Chissà perché, poi, il terremoto colpisce così spesso di notte, e chissà che segno sta in quei 4 secondi di differenza rispetto al sisma aquilano che il 6 aprile 2009 devastò L’Aquila alle 3,32. All’arrivo nel paese a piedi dei Monti della Laga alle 6,30 del 24 agosto di un anno fa si è aperto davanti ai nostri occhi uno scenario di case crollate su se stesse come sbriciolate, tetti enormi che schiacciavano pareti, anziani e disabili assiepati ai lati della strada. Polvere sui loro vestiti, nei volti e nelle mani.

Non c’era tempo da perdere: centinaia le persone intrappolate nelle macerie delle loro case, turisti che d’estate hanno da sempre triplicato la popolazione di Amatrice. Ci sarebbe stata una sagra – la più importante del territorio – di lì a un paio di giorni. Un evento che aveva richiamato tanta gente. Fra i primi ad arrivare per portare soccorso proprio gli aquilani: i volontari delle Misericordie, i Vigili del Fuoco, gli Alpini, anche l’ex sindaco dell’Aquila Massimo Cialente e l’ex assessore alla Ricostruzione Pietro Di Stefano, che hanno aiutato fin dove possibile a organizzare anche logisticamente i primi spazi di accoglienza e di emergenza.

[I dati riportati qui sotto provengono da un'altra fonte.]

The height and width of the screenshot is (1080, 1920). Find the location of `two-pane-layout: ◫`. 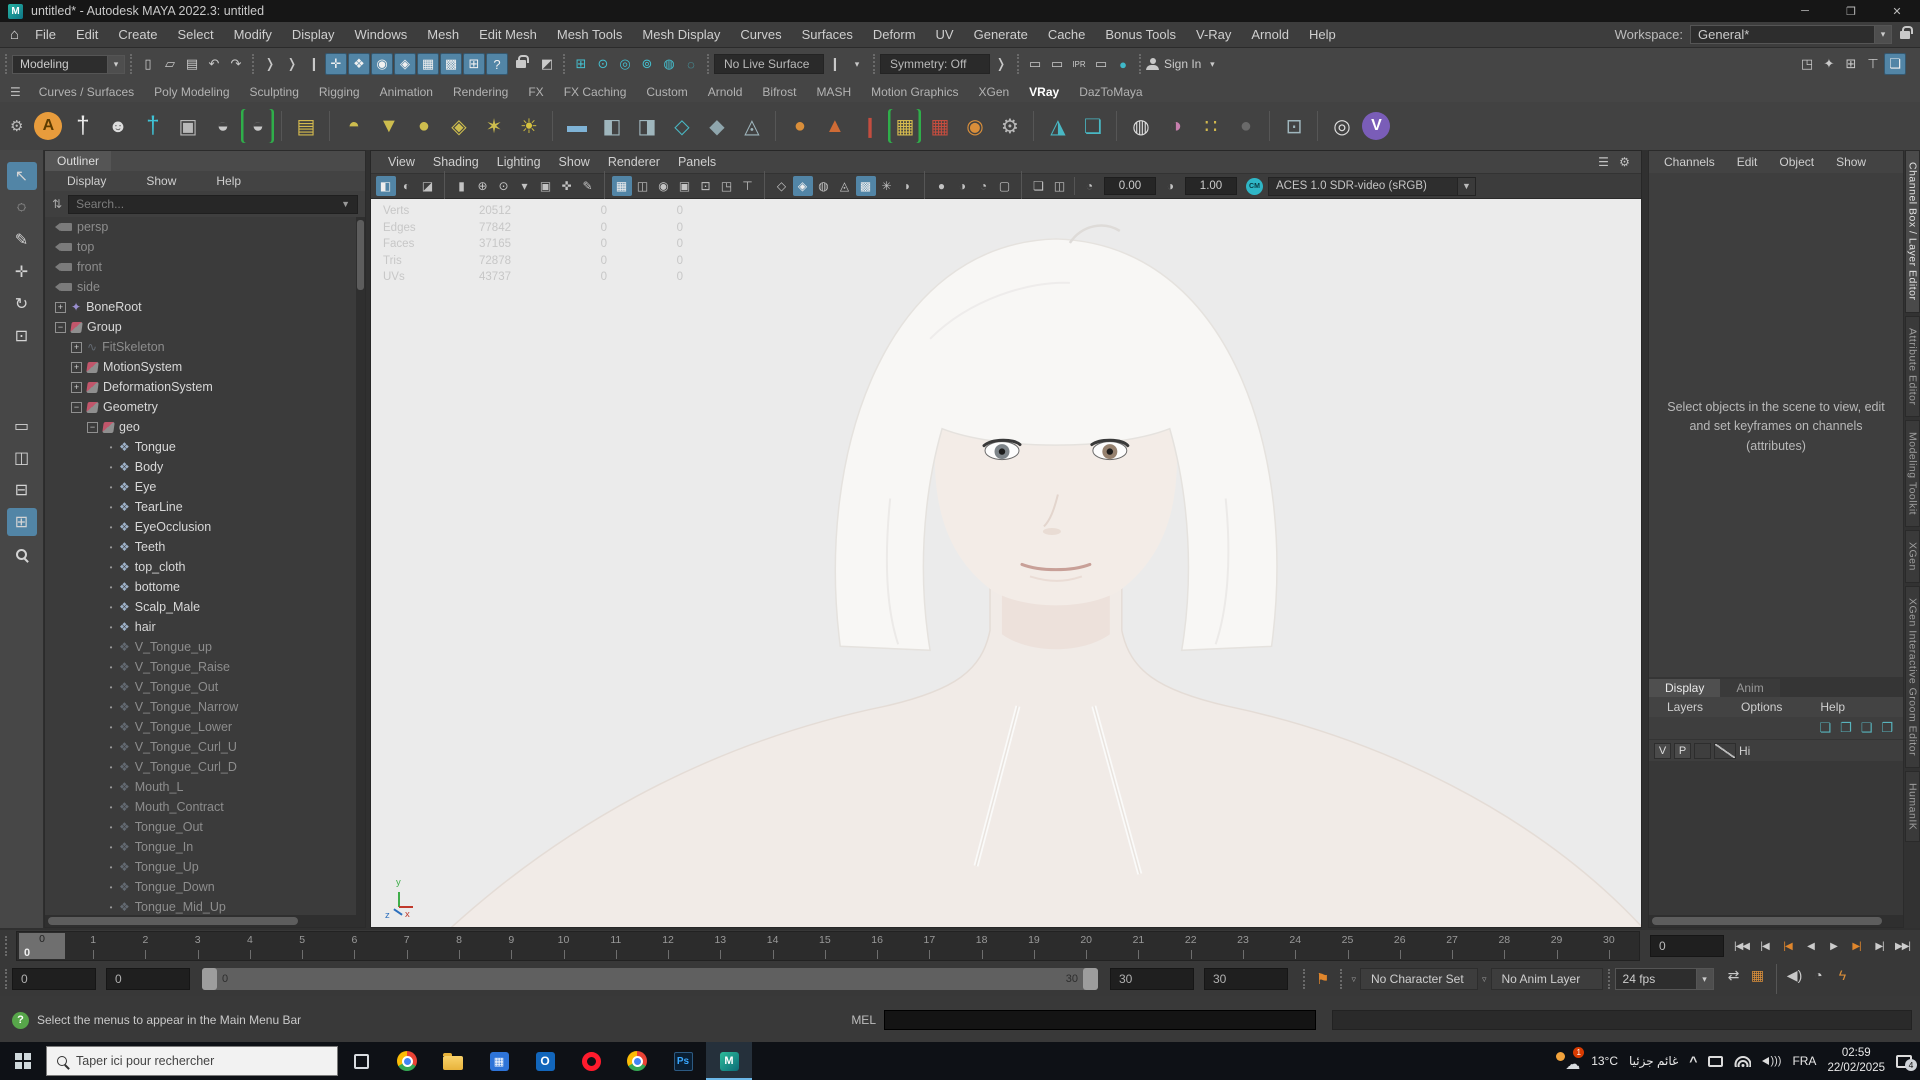

two-pane-layout: ◫ is located at coordinates (22, 458).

E a mano a mano che le ore passavano la conta delle vittime aumentava: fino a fermarsi a 249, un numero incredibile per una piccola comunità. Indimenticabile il volto sconvolto del sindaco Sergio Pirozzi in prima linea sempre, da subito. Le sue parole pochi istanti dopo la scossa tremenda hanno fatto il giro del mondo: “Amatrice non esiste più”.

Poi l’arrivo della colonna mobile della Protezione civile, quell’immensa macchina nazionale che purtroppo subisce la pesantezza della burocrazia prima di essere efficace e operativa: primi arrivi a mezzogiorno, quando decine di volontari, cittadini, vigili del fuoco e forze dell’ordine già da ore scavavano per salvare vite. Vite intrappolate fra cumuli di macerie, estratte per miracolo. Ma tanti non ce l’hanno fatta.

E poi i funerali, sei giorni dopo, nella tensostruttura sistemata alla meglio poco distante dal centro storico: Maria Elisa, Elena, Carlo, Federica, Teresa, Aurelia, Angela. Un lungo elenco straziante quello delle vittime del terremoto del 24 agosto letto dal vescovo di Rieti, Domenico Pompili , prima della cerimonia funebre. Un elenco di nomi dietro cui ci sono sogni spezzati e vite sospese. Ai funerali tutte le alte cariche dello Stato: il presidente della Repubblica, Sergio Mattarella; l’ex presidente del Consiglio Matteo Renzi, i presidenti di Camera e Senato, Laura Boldrini e Pietro Grasso. E poi le autorità abruzzesi. “Lo Stato è con voi, non vi lasceremo soli”, le parole di Mattarella ai familiari in lacrime in cerca di conforto.